How to generate a list of subsets with restrictions?

https://stackoverflow.com/questions/1521589

19-09-2019
|

Question

I am trying to figure out an efficient algorithm to take a list of items and generate all unique subsets that result from splitting the list into exactly 2 sublists. I'm sure there is a general purpose way to do this, but I'm interested in a specific case. My list will be sorted, and there can be duplicate items.

Some examples:

Input
{1,2,3}

Output
{{1},{2,3}}
{{2},{1,3}}
{{3},{1,2}}

Input
{1,2,3,4}

Output
{{1},{2,3,4}}
{{2},{1,3,4}}
{{3},{1,2,4}}
{{4},{1,2,3}}
{{1,2},{3,4}}
{{1,3},{2,4}}
{{1,4},{2,3}}

Input
{1,2,2,3}

Output
{{1},{2,2,3}}
{{2},{1,2,3}}
{{3},{1,2,2}}
{{1,2},{2,3}}
{{1,3},{2,2}}

I can do this on paper, but I'm struggling to figure out a simple way to do it programmatically. I'm only looking for a quick pseudocode description of how to do this, not any specific code examples.

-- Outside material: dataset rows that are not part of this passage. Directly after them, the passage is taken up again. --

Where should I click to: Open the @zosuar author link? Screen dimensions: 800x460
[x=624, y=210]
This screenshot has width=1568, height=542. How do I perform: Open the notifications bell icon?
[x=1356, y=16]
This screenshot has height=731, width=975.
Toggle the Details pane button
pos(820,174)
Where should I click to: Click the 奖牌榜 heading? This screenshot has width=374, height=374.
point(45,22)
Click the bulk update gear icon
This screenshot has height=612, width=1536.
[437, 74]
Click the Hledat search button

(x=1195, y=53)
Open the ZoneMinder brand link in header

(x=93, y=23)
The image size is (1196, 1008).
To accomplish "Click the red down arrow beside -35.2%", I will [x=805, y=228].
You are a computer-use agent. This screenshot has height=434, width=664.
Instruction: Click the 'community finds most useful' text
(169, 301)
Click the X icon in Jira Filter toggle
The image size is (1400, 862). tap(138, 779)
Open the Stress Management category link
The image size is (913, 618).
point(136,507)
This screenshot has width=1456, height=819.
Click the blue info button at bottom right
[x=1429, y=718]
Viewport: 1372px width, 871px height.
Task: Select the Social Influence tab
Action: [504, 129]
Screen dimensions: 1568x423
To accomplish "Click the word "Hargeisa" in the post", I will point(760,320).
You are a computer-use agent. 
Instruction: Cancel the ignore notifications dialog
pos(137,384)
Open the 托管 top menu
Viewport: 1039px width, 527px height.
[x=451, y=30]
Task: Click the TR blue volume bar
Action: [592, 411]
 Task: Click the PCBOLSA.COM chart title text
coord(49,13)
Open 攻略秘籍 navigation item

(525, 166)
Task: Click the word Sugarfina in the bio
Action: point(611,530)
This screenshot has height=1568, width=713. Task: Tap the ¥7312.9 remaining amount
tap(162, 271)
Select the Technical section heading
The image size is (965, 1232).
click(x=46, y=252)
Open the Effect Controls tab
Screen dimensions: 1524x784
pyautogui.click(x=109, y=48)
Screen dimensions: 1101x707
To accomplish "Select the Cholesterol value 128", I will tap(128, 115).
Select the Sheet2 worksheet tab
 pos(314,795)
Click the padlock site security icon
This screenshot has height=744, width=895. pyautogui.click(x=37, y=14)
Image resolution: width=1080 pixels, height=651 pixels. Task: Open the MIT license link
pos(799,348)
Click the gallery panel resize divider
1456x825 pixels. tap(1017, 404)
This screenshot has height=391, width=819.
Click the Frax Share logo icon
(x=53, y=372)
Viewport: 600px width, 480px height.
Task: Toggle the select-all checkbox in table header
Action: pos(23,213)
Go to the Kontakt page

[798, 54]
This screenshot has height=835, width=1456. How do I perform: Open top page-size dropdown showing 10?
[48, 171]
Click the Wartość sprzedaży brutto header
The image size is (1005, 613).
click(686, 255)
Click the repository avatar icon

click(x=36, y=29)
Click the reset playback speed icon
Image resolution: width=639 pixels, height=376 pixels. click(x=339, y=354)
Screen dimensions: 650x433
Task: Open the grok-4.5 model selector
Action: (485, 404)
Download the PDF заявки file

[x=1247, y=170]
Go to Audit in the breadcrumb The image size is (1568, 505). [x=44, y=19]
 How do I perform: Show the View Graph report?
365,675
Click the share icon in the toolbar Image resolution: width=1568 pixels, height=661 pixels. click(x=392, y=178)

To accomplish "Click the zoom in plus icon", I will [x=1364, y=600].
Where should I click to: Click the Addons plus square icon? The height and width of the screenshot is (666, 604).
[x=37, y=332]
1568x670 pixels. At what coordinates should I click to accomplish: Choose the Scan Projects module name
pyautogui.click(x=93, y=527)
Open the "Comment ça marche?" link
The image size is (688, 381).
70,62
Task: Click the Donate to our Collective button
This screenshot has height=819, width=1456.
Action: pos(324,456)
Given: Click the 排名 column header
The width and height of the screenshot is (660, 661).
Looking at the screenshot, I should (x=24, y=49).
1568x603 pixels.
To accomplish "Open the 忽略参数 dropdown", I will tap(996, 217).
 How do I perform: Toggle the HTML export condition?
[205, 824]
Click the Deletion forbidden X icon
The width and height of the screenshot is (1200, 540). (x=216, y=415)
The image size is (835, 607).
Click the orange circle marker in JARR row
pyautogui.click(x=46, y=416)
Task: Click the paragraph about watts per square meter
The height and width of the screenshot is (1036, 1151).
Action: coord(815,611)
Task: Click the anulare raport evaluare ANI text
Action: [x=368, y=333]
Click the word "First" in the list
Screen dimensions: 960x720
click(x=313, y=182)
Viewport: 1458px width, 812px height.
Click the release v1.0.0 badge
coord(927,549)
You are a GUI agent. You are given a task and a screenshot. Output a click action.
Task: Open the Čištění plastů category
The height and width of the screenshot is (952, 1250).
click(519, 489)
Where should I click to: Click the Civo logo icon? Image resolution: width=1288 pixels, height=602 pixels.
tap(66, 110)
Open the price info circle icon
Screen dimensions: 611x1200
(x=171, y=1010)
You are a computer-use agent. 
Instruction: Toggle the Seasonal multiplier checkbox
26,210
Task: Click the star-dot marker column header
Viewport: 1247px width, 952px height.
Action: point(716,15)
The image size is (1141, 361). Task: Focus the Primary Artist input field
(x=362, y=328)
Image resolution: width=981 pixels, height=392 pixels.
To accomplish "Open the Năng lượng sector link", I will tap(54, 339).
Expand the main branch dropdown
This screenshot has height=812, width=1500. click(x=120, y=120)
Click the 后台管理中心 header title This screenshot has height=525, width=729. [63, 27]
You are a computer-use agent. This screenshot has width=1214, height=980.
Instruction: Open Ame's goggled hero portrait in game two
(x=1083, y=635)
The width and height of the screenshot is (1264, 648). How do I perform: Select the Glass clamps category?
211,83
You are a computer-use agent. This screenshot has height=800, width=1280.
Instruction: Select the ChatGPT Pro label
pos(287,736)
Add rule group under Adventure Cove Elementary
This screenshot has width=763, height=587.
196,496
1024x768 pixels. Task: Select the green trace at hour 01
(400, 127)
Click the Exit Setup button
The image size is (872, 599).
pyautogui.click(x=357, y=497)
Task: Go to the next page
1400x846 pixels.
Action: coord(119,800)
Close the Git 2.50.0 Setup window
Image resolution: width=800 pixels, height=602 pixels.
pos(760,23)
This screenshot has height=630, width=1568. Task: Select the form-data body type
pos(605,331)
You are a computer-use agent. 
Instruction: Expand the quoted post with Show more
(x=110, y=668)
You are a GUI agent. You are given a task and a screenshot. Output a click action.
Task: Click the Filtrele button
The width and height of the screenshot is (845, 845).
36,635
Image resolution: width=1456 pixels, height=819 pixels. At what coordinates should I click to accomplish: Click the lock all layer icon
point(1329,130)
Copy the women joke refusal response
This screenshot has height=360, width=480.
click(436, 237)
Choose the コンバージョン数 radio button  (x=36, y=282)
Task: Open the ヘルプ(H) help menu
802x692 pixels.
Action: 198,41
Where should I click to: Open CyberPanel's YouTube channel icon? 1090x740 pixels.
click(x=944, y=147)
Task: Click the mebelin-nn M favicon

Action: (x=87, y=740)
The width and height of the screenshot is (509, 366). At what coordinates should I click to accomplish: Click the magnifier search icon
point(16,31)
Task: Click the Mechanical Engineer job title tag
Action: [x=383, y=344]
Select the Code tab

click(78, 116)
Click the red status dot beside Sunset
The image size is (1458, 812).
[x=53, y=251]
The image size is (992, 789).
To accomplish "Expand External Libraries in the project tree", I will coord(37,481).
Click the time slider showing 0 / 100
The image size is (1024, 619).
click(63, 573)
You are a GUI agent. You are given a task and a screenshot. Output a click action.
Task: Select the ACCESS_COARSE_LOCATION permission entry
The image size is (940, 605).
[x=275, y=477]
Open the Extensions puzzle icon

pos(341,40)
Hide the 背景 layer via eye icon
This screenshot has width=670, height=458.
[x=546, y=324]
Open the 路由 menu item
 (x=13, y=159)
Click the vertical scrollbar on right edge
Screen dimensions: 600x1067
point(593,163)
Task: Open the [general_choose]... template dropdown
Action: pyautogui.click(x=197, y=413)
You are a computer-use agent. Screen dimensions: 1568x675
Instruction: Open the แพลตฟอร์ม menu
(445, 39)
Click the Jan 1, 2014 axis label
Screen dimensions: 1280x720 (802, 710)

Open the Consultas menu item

Any help is appreciated. Thanks.

Solution

The following C++ function does exactly what you need, but the order differs from the one in examples:

// input contains all input number with duplicates allowed
void generate(std::vector<int> input) {
  typedef std::map<int,int> Map;
  std::map<int,int> mp;
  for (size_t i = 0; i < input.size(); ++i) {
    mp[input[i]]++;
  }

  std::vector<int> numbers;
  std::vector<int> mult;
  for (Map::iterator it = mp.begin(); it != mp.end(); ++it) {
    numbers.push_back(it->first);
    mult.push_back(it->second);
  }

  std::vector<int> cur(mult.size());
  for (;;) {
    size_t i = 0;
    while (i < cur.size() && cur[i] == mult[i]) cur[i++] = 0;
    if (i == cur.size()) break;
    cur[i]++;
    std::vector<int> list1, list2;
    for (size_t i = 0; i < cur.size(); ++i) {
      list1.insert(list1.end(), cur[i], numbers[i]);
      list2.insert(list2.end(), mult[i] - cur[i], numbers[i]);
    }
    if (list1.size() == 0 || list2.size() == 0) continue;
    if (list1 > list2) continue;
    std::cout << "{{";
    for (size_t i = 0; i < list1.size(); ++i) {
      if (i > 0) std::cout << ",";
      std::cout << list1[i];
    }
    std::cout << "},{";
    for (size_t i = 0; i < list2.size(); ++i) {
      if (i > 0) std::cout << ",";
      std::cout << list2[i];
    }
    std::cout << "}\n";
  }
}

OTHER TIPS

If you were generating all subsets you would end up generating 2ⁿ subsets for a list of length n. A common way to do this is to iterate through all the numbers i from 0 to 2ⁿ-1 and use the bits that are set in i to determine which items are in the ith subset. This works because any item either is or is not present in any particular subset, so by iterating through all the combinations of n bits you iterate through the 2ⁿ subsets.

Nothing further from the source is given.